Efficiency and reliability are both critical to successfully operating a data center; however, only one of the two is currently used as a reportable metric. Most operators are familiar with power usage effectiveness (PUE), which was introduced in 2006 to measure energy efficiency in the data center.
But what about reliability? Are we missing a meaningful performance metric to assess the risk of a data center power outage?
Steve Fairfax at MTechnology believes we are, according to his presentation and subsequent panel discussion at 7x24 Exchange Spring Conference in early June. Uptime Institute’s Tier Classification System provides us a common language to talk system redundancy and availability. However, availability cannot measure risk, suggests Fairfax, and doesn’t take into account the number of outages and mean time to recovery (reboot, recover and repair corrupted data, etc.). As he explains, two data centers may claim 99.999% availability, but one loses power 10 times per year for 30 seconds each time and the second loses power once a year for five minutes. The former has a far different availability and uptime profile than the latter.

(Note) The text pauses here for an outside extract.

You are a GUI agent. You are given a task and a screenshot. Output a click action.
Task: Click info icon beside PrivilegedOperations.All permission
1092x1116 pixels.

The new “Class” metric proposed by Fairfax measures the probability of future system failure and is expressed as a percentage chance of failure over one year of operation. For example, a facility designated Class 1 has a 1% chance of failure per year while a Class 5 facility has a 5% chance of failure per year.
I like the fact “Class” takes a holistic approach in measuring the probability of risk, taking into account design, operations and communications. The metric could potentially enable organizations to make better design decisions knowing the consequences of certain approaches and provide a more transparent metric for operators to compare vendors and designs.